Iran: valide le elezioni per il Consiglio dei Guardiani della Rivoluzione
In Iran il Consiglio dei Guardiani della Rivoluzione, incaricato di decidere la legittimità
dei risultati nelle contestate elezioni presidenziali, ha ribadito che non è stato
commesso alcun broglio nella tornata elettorale che ha visto la vittoria di Mamoud
Ahmadinejad. Intanto, a Teheran non si ferma la protesta dei manifestanti vicini a
Mir Hossein Moussavi e all'altro leader dell'area riformista, Mehdi Karroubi. Dal
canto loro, 50 religiosi sciiti hanno esortato la guida spirituale iraniana, Alì Khamenei,
a rivedere il suo appoggio incondizionato ad Ahmadinejad. Sulle forti tensioni si
è espresso ieri anche il Sir, l'agenzia della Conferenza episcopale italiana, che,
in una nota, esorta l’Onu e l’Unione Europea a fare di tutto, affinché l’Iran ritrovi
la via verso la riconciliazione. Che cosa, dunque, può fare la comunità internazionale?
Giancarlo La Vella lo ha chiesto ad Antonio Ferrari, inviato speciale
ed analista del "Corriere della Sera":
R. – Innanzitutto,
mantenere un atteggiamento molto fermo, perché quello che sta accadendo in Iran non
si può nascondere. E’ vero che non ci sono più i giornalisti stranieri a documentare,
però ci sono i blogger, c’è il web che ci porta immagini sempre più drammatiche. Ora,
di fronte a questa repressione, non si può tacere e bisogna continuare a fare tutte
le possibili pressioni. Questo non significa interferire con gli affari interni iraniani,
ma significa che in quel Paese non si stanno rispettando i diritti umani più elementari
e a questo punto credo che l’Onu e le nazioni del mondo abbiano il dovere di far sentire
la loro voce. Credo anche che molto dipenderà da quello che potrà ancora accadere
in Iran: penso a proteste non violente, penso a uno sciopero generale, penso a tutte
quelle iniziative che possono dare l’idea che quanto sta avvenendo è destinato a continuare,
e si vuole che continui. Non si vuole permettere che scenda il silenzio su un risultato
elettorale che a molti osservatori ormai pare decisamente falsato. E, in fondo, se
l’Iran vuol stare nel consesso internazionale deve rispondere a queste pressioni.

——————————

ELENCO COMPITI
1) Secondo il testo sulle elezioni in Iran, quanti religiosi sciiti hanno esortato Alì Khamenei a rivedere il suo appoggio ad Ahmadinejad?
2) Prosegui il testo sulle elezioni in Iran dopo la sua ultima frase.
Le righe non servono per lo svolgimento.

MATERIALE FORNITO
——————————

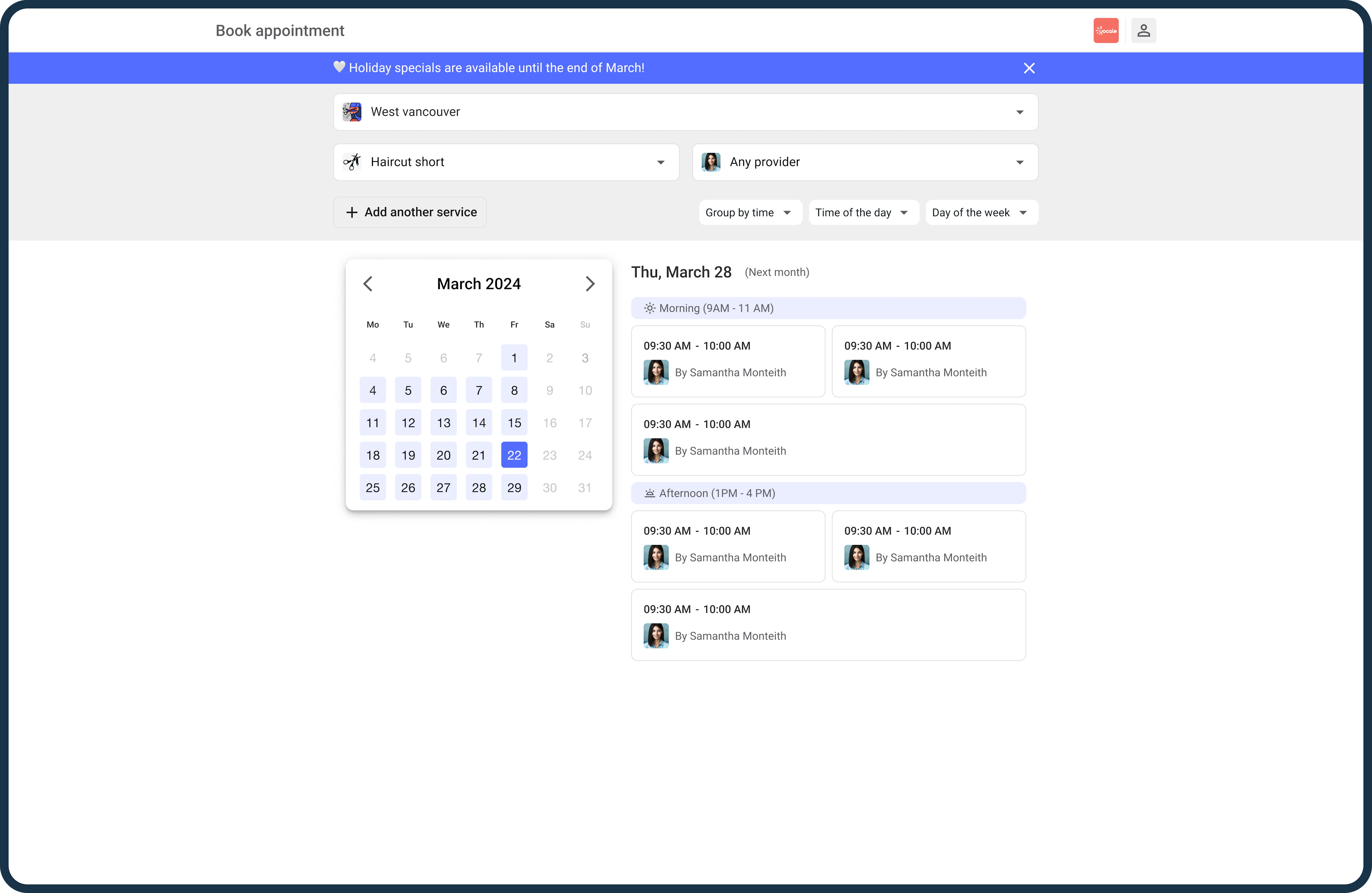Open the account profile icon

——————————

SOLUZIONI ESERCIZI
1) 50 religiosi sciiti.

2)
Io credo che questo sia il desiderio anche della maggioranza del popolo iraniano.
Ecco perché la comunità internazionale non può rimanere silenziosa. D.
- Quello che sta avvenendo in Iran è soltanto una lotta per la guida del Paese o dietro
c’è qualcosa di più? R. - Probabilmente c’è anche dell’altro.
La determinazione del regime a fronteggiare queste manifestazioni ci dice che il timore
di veder crollare l’establishment di Ahmadinejad è altissimo, forse per ragioni economiche,
e io credo anche per ragioni di equilibri e di alleanze internazionali. Non escluderei
che qualcuno abbia tutto l’interesse a vedere crescere, anche come potenza egemone,
il ruolo dell’Iran nella regione non soltanto come minaccia a Israele ma anche in
funzione antisunnita, visto che i sunniti tutto sommato sono ancora la maggioranza.
Quindi, in fondo, si utilizza Ahmadinejad, perché è quello che più decisamente si
è eretto a portabandiera della nuova grande potenza nucleare iraniana nella regione.
Ahmadinejad per certe forze deve restare al suo posto e forse si tratta anche di forze
internazionali.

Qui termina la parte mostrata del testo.